■ SELECTED EXTRACT:
::::

# Does Anyone Actually WATCH The Hallmark Channel?



## Billy_Kinetta (Dec 8, 2019)

I mean, really?

Hallmark Channel Caves to LGBT Lobby, Vows to Create Content Promoting Gay Agenda - Big League Politics


----------



## Jitss617 (Dec 8, 2019)

One of the last anti left wing places on tv is now gone sad


----------



## Disir (Dec 8, 2019)

Billy_Kinetta said:


> I mean, really?
> 
> Hallmark Channel Caves to LGBT Lobby, Vows to Create Content Promoting Gay Agenda - Big League Politics


I don't.  Don't know anyone that does.


----------



## Hugo Furst (Dec 8, 2019)

Used to watch the mystery series.

tired of them


----------



## JGalt (Dec 8, 2019)

Jitss617 is right. Hallmark has always been family-oriented and their movies seem to adhere to Christian values. I don't watch it but my wife does. She's not too happy about that they're giving in to that stuff.


----------



## Michelle420 (Dec 8, 2019)

Billy_Kinetta said:


> I mean, really?
> 
> Hallmark Channel Caves to LGBT Lobby, Vows to Create Content Promoting Gay Agenda - Big League Politics



I love the hallmark channel


----------



## skye (Dec 8, 2019)

what's that?

what's the hallmark shit channeL?

never seen it never heard of it


but then I haven't watch TV for so many months..........


----------



## aaronleland (Dec 8, 2019)

I ONLY watch the Hallmark Channel.


----------



## skye (Dec 8, 2019)

wow

is it only me?

that has not watch TV for many many many months???


----------



## skye (Dec 8, 2019)

I haven't clicked  on my TV thing.....

for a very long time

no TV for me


----------



## aaronleland (Dec 8, 2019)

Skye lost her remote....


----------



## skye (Dec 8, 2019)

aaronleland said:


> Skye lost her remote....



no

I just do not have time to watch TV

That's all

I watch things online


----------



## TomParks (Dec 8, 2019)

I cut the cord and use antenna for locals and a smart tv to stream movies and other shows. Hallmark was never a favorite and way too many commercials. The queers are trying to take over


----------



## RetiredGySgt (Dec 8, 2019)

I watch Hallmark guess I will quit now.


----------



## Gracie (Dec 8, 2019)

No. I am not into chick flcky sobby romancey dorky movies.


----------



## buttercup (Dec 8, 2019)

I stopped watching TV a long time ago, BUT, when I am around a TV, I like the Hallmark movies, cheesy as they may be.  Like someone else said, they have always been more wholesome than the rest of the crap out there, so this is disappointing.


----------



## skye (Dec 8, 2019)

Same with the Netflix shit owned by the Obamas....

I would not touch that with a ten foot pole either.


----------



## mdk (Dec 8, 2019)

I guess I’ll have to find my rote, cookie cutter plots on a different channel.


----------



## Markle (Dec 8, 2019)

skye said:


> what's that?
> 
> what's the hallmark shit channeL?
> 
> ...



What motivated you to throw up such a stupid post?  A few too many adult beverages or are you 9 years old?


----------



## skye (Dec 8, 2019)

Markle said:


> skye said:
> 
> 
> > what's that?
> ...




I didn't know what is/was hallmark channel

I don't watch TV

why so aggressive...wow


----------



## Markle (Dec 8, 2019)

::::

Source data

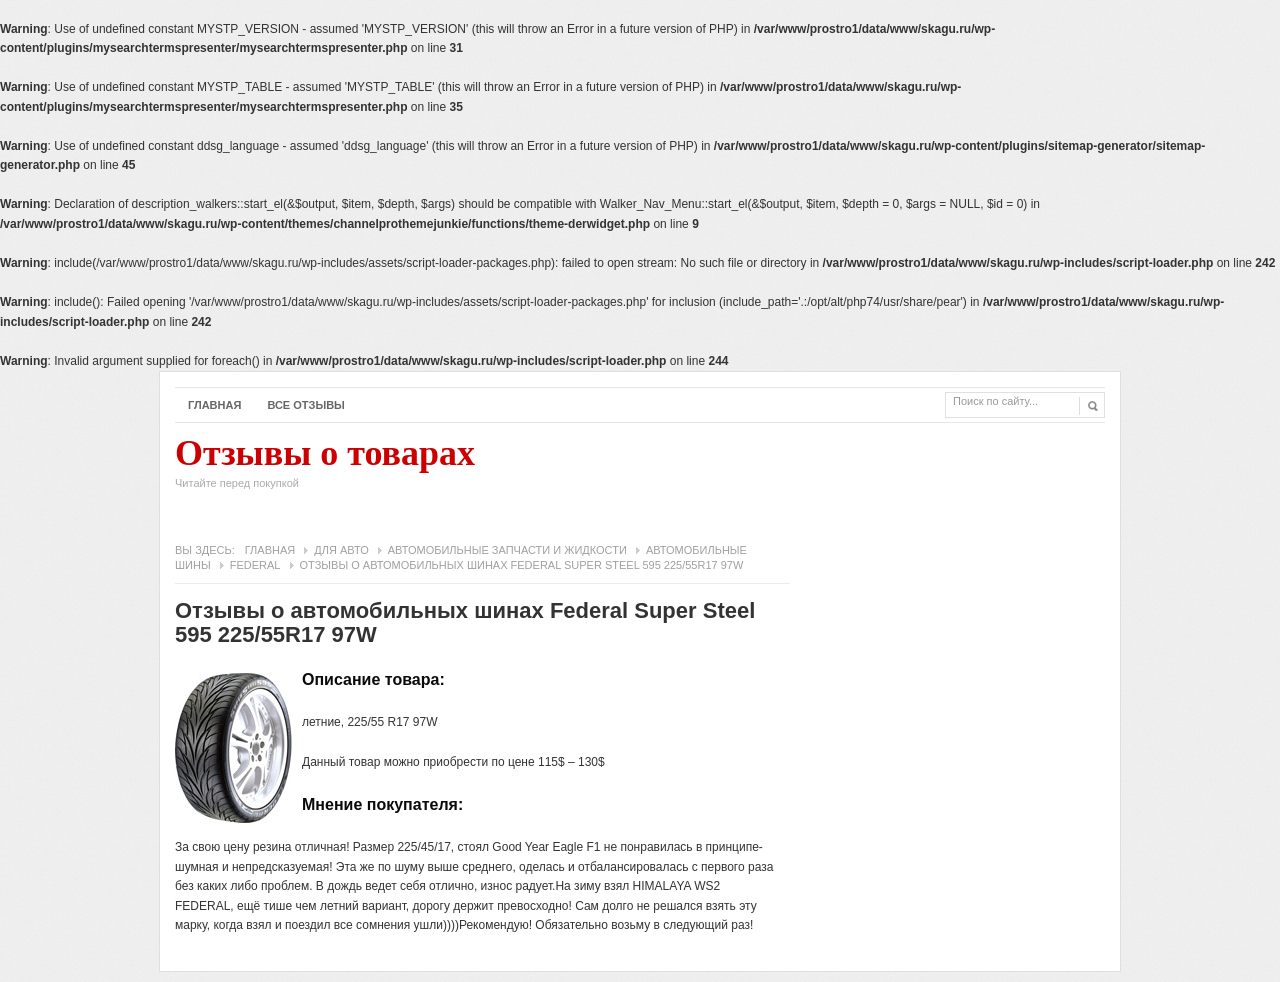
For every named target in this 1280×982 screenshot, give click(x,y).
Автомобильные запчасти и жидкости (507, 550)
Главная (214, 405)
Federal (255, 565)
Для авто (341, 550)
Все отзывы (306, 405)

::::

■ GIVEN EXERCISE 1:
In the Hallmark Channel thread, what does TomParks say he uses after cutting the cord?
■ GIVEN EXERCISE 2:
Pick up the Hallmark Channel thread from the point where it stops.

■ TASK RESULT 1:
An antenna for local channels and a smart TV to stream movies and other shows.

■ TASK RESULT 2:
skye said:


> Markle said:
> 
> 
> > skye said:
> ...



No one cares!

Aggressive?  I didn't find it necessary to use childish profanity on a benign thread about a TV channel.


----------



## skye (Dec 8, 2019)

Markle said:


> skye said:
> 
> 
> > Markle said:
> ...




I don't care about you either

Bye.


----------



## skye (Dec 8, 2019)

But for all those who watch Netflix

Don't

it's owned by the Obamas.

and the content all goes  on the same vein  of the Obamas ideas and beliefs 

ok? 

Netflix is scum  owned by scum.


----------



## Markle (Dec 8, 2019)

skye said:


> Markle said:
> 
> 
> > skye said:
> ...


----------



## skye (Dec 8, 2019)

^^^ wow .....oh well...totally crazy


----------



## fncceo (Dec 8, 2019)

Billy_Kinetta said:


> *Does Anyone Actually WATCH The Hallmark Channel?*



They have a solid demographic.


----------



## candycorn (Dec 8, 2019)

It’s sad you girls let politics color your entire world.


----------



## JOSweetHeart (Dec 9, 2019)

I wonder how many people will actually take the time to watch this stuff. At the end of the day, people are going to watch whatever interests them enough no matter what network it is on. My mom loves the Hallmark Christmas films. Me? The only thing on there that I have ever really cared about is the film that country singer LeAnn Rimes did for the station last year named Its Christmas, Eve.

God bless you and my mom and LeAnn always!!!

Holly (a day one fan of LeAnn)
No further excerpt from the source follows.